Несмотря на влюбленность, Грузия для Бальмонта была лишь еще одна «стеклянная пустыня»: он равно мог воспеть горы Грузии, похожие на храмы, и пирамиды Египта, испанские танцы, любовников Клеопатры, ассирийских царей, богов исчезнувшего народа майя, яванских женщин, китайские чайные домики, самураев, буддийские храмы, халдейских мудрецов…
Все боги были ему равны.
Но ведь Бальмонт, никто другой, впервые по-настоящему перевел Шота Руставели!
Тициан боготворил его — рыжеволосого, маленького, с ярким цветком в петлице, бледного от волнения, капризного и порою несправедливо придирчивого (Тициану случалось на него обижаться до слез!), большелобого, с раздувающимися ноздрями, с близоруко прищуренными в светлых ресницах краснеющими глазками…
Бальмонт певуче, высокомерно читал стихи. Он вскидывал голову и смотрел прямо перед собой концом рыжеватой бородки…
Тициан послушно по первому зову приходил к нему.
Он любил Бальмонта всю жизнь, как любят собственную юность, — любил и тогда, когда разуверился в его гениальности, что случилось уже в студенческие времена.
Он был снисходителен, он и в этом винил лишь себя самого.

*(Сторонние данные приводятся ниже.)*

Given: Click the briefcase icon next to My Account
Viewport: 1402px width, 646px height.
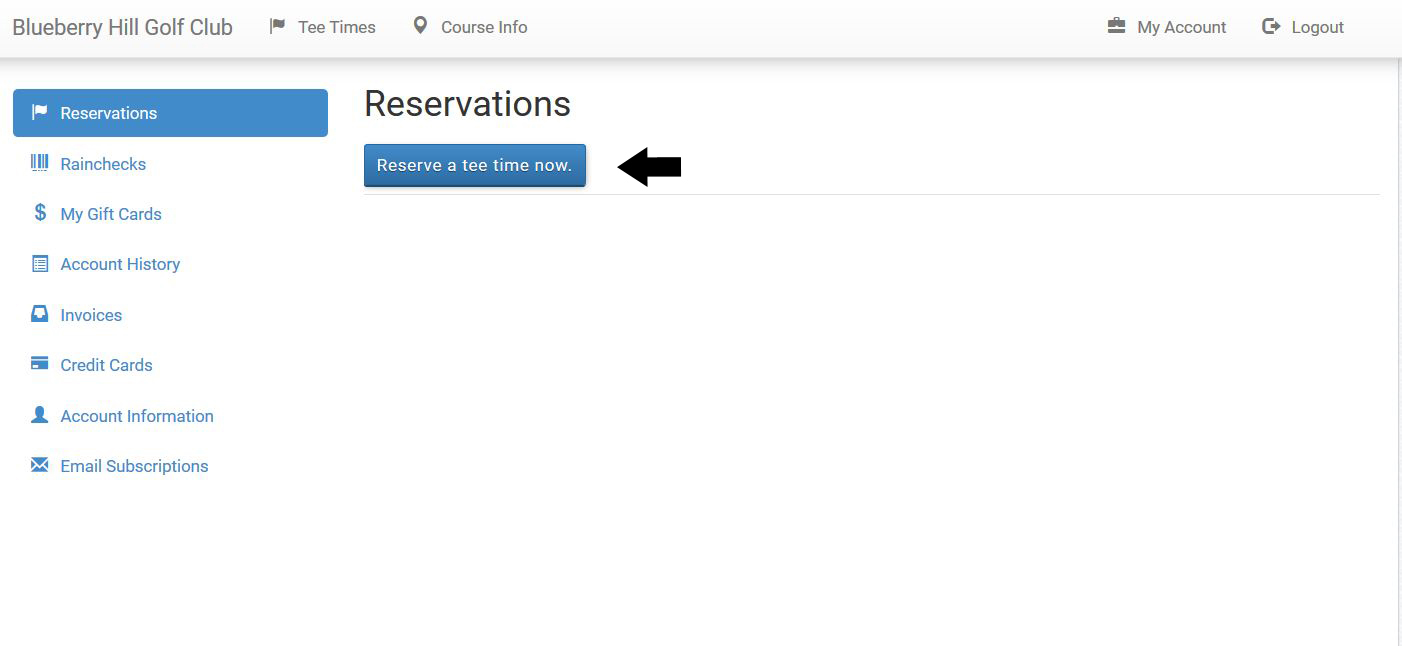Looking at the screenshot, I should click(1116, 26).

В грустную минуту, ожидая скорого возвращения на родину, Тициан писал Валериану Гаприндашвили: «Часто хожу к Бальмонту. Он уже так не вдохновляет и не возвышает меня, как в первое время. На это две причины: или я привык, или плохо себя чувствую, хотя Бальмонт иногда интересен. Его последняя книга „Сонеты Солнца, Меда и Луны“ безусловно интересна. Во всяком случае, сравнительно с новой русской поэзией.

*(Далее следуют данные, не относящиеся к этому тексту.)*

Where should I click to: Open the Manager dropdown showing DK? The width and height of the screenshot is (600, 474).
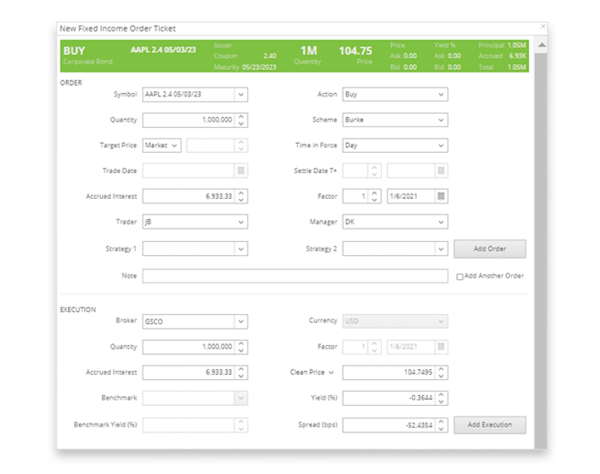coord(441,221)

Получил книгу Василия Каменского. Большинство этих стихов — напевы русской гармоники в приподнятом настроении. Безусловно, в ней есть хорошие места, но нет поэтической святости. Я в последнее время стал педантом. „Страданием должно быть достигнуто у поэта то, что другим кажется музыкой“, или что-то в этом роде…» (Письмо переведено с грузинского, — Тициан имеет в виду слова Иннокентия Анненского: «И было мукою для них, что людям музыкой казалось».) «Пишу тебе терцины сонетов Бальмонта „Под северным небом“, — продолжает он. — Я часто повторяю эти простые слова, я их люблю. Начинаются они так: „До самого конца вы будете мне милы, родного севера непышные цветы…“» (письмо от 2 января 1917 года).

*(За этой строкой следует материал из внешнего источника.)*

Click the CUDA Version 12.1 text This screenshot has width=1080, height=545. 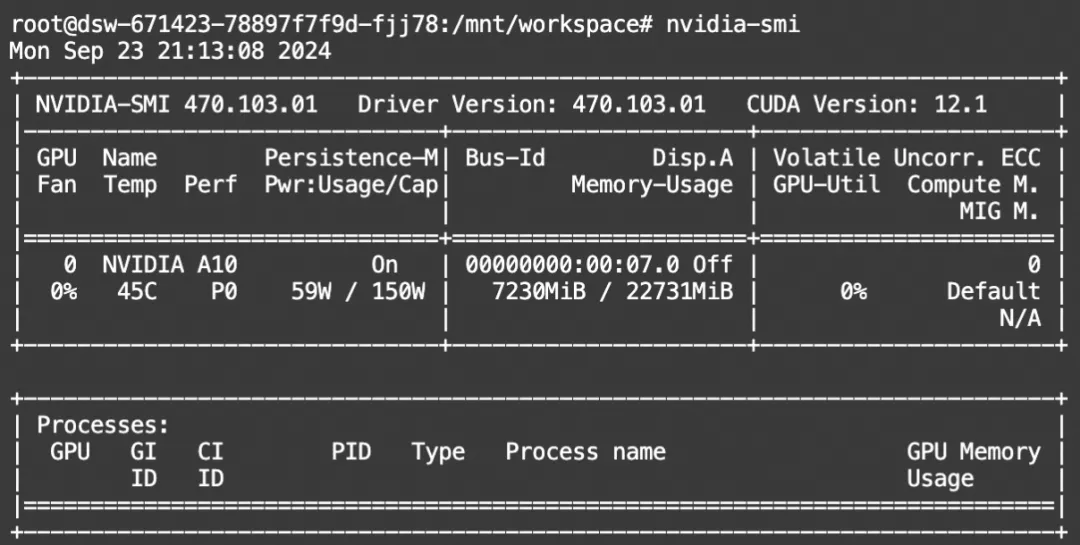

Ту «святость», которой не было у Василия Каменского, нечасто можно было встретить и у Бальмонта. «Музыка» его стихов не была подсказана «мукою». Но все же — было в нем что-то, кроме «певучего вымысла» и словесной игры. Бальмонт создал в поэзии мир — запредельный, сверкающий и звучащий, солнечно-яркий и многоцветный…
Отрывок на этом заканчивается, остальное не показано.